**TASK**
Each record below should be written out again exactly.

**DATA LISTING**
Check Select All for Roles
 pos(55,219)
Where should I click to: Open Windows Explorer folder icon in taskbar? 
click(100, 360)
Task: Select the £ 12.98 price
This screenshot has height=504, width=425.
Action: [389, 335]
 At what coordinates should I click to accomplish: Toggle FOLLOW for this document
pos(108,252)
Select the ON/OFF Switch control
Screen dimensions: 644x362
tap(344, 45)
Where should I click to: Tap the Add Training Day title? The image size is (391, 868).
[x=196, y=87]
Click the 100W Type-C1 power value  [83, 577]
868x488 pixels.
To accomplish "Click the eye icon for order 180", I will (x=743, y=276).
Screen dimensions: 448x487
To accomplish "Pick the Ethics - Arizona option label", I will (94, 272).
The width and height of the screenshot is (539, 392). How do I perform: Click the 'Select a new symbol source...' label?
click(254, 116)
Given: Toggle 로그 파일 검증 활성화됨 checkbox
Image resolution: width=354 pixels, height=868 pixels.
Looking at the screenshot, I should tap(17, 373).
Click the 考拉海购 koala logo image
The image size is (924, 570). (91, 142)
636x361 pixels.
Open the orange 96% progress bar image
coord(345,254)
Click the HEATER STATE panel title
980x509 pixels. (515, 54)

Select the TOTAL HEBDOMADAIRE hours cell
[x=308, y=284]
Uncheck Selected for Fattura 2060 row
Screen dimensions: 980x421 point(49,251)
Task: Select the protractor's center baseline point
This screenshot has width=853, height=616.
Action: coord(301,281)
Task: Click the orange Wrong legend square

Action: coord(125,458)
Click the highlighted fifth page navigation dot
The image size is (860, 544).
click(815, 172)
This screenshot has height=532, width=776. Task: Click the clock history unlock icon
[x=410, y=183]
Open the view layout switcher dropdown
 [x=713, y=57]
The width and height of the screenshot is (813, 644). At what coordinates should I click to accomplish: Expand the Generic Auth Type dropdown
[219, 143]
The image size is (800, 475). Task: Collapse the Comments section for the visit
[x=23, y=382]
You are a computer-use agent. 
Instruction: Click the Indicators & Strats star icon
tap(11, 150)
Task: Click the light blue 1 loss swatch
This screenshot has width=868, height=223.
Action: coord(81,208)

**RESULT OF THE EXERCISE**
Check Select All for Roles
 pos(55,219)
Where should I click to: Open Windows Explorer folder icon in taskbar? 
click(100, 360)
Task: Select the £ 12.98 price
This screenshot has height=504, width=425.
Action: [389, 335]
 At what coordinates should I click to accomplish: Toggle FOLLOW for this document
pos(108,252)
Select the ON/OFF Switch control
Screen dimensions: 644x362
tap(344, 45)
Where should I click to: Tap the Add Training Day title? The image size is (391, 868).
[x=196, y=87]
Click the 100W Type-C1 power value  [83, 577]
868x488 pixels.
To accomplish "Click the eye icon for order 180", I will (x=743, y=276).
Screen dimensions: 448x487
To accomplish "Pick the Ethics - Arizona option label", I will (94, 272).
The width and height of the screenshot is (539, 392). How do I perform: Click the 'Select a new symbol source...' label?
click(254, 116)
Given: Toggle 로그 파일 검증 활성화됨 checkbox
Image resolution: width=354 pixels, height=868 pixels.
Looking at the screenshot, I should tap(17, 373).
Click the 考拉海购 koala logo image
The image size is (924, 570). (91, 142)
636x361 pixels.
Open the orange 96% progress bar image
coord(345,254)
Click the HEATER STATE panel title
980x509 pixels. (515, 54)

Select the TOTAL HEBDOMADAIRE hours cell
[x=308, y=284]
Uncheck Selected for Fattura 2060 row
Screen dimensions: 980x421 point(49,251)
Task: Select the protractor's center baseline point
This screenshot has width=853, height=616.
Action: coord(301,281)
Task: Click the orange Wrong legend square

Action: coord(125,458)
Click the highlighted fifth page navigation dot
The image size is (860, 544).
click(815, 172)
This screenshot has height=532, width=776. Task: Click the clock history unlock icon
[x=410, y=183]
Open the view layout switcher dropdown
 [x=713, y=57]
The width and height of the screenshot is (813, 644). At what coordinates should I click to accomplish: Expand the Generic Auth Type dropdown
[219, 143]
The image size is (800, 475). Task: Collapse the Comments section for the visit
[x=23, y=382]
You are a computer-use agent. 
Instruction: Click the Indicators & Strats star icon
tap(11, 150)
Task: Click the light blue 1 loss swatch
This screenshot has width=868, height=223.
Action: coord(81,208)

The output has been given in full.